>> BEGIN Information shown
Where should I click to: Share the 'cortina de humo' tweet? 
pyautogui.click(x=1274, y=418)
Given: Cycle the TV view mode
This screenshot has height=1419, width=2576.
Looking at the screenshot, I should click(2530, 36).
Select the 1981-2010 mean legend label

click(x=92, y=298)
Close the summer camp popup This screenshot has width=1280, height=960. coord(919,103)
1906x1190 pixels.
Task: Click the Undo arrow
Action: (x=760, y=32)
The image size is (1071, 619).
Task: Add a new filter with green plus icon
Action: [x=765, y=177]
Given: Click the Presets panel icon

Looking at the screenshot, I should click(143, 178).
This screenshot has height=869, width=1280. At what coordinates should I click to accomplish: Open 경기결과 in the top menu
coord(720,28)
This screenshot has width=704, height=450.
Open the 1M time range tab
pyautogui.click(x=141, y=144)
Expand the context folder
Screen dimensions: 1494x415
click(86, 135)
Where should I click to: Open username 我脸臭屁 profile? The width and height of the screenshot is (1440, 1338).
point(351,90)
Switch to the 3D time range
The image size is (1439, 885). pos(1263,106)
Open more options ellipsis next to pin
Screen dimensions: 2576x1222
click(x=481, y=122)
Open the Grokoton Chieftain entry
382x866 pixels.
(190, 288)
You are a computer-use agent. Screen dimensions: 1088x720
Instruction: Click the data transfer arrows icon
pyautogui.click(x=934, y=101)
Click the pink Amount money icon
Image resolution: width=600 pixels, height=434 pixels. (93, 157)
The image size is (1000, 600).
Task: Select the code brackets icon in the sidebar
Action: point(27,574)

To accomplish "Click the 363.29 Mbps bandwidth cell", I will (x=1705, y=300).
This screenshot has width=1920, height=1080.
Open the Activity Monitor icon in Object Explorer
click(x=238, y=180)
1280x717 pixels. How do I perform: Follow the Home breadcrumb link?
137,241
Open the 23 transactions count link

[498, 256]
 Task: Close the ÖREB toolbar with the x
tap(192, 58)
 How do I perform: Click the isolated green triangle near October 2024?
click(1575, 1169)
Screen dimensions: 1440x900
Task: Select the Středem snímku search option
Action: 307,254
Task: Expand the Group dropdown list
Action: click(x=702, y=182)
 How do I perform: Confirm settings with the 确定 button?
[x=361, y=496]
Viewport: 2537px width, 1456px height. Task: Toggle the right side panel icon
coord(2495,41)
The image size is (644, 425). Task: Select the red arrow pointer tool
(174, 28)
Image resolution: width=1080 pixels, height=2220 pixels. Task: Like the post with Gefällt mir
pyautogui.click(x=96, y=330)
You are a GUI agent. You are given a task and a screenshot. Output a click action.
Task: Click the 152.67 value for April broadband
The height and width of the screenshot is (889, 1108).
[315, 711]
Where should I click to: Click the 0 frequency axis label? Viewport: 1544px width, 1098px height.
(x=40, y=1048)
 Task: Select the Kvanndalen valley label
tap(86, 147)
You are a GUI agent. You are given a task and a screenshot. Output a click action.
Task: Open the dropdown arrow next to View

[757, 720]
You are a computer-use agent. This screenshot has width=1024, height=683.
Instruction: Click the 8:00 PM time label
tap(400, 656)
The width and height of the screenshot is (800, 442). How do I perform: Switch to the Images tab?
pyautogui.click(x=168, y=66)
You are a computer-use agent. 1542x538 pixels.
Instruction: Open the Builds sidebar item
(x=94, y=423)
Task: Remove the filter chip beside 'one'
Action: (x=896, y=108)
>> END Information shown
▸ Exercise
Count the lines above that contain the string "Open", treating uppercase and lowercase as different, and reply with only that number.

▸ Response to this task
9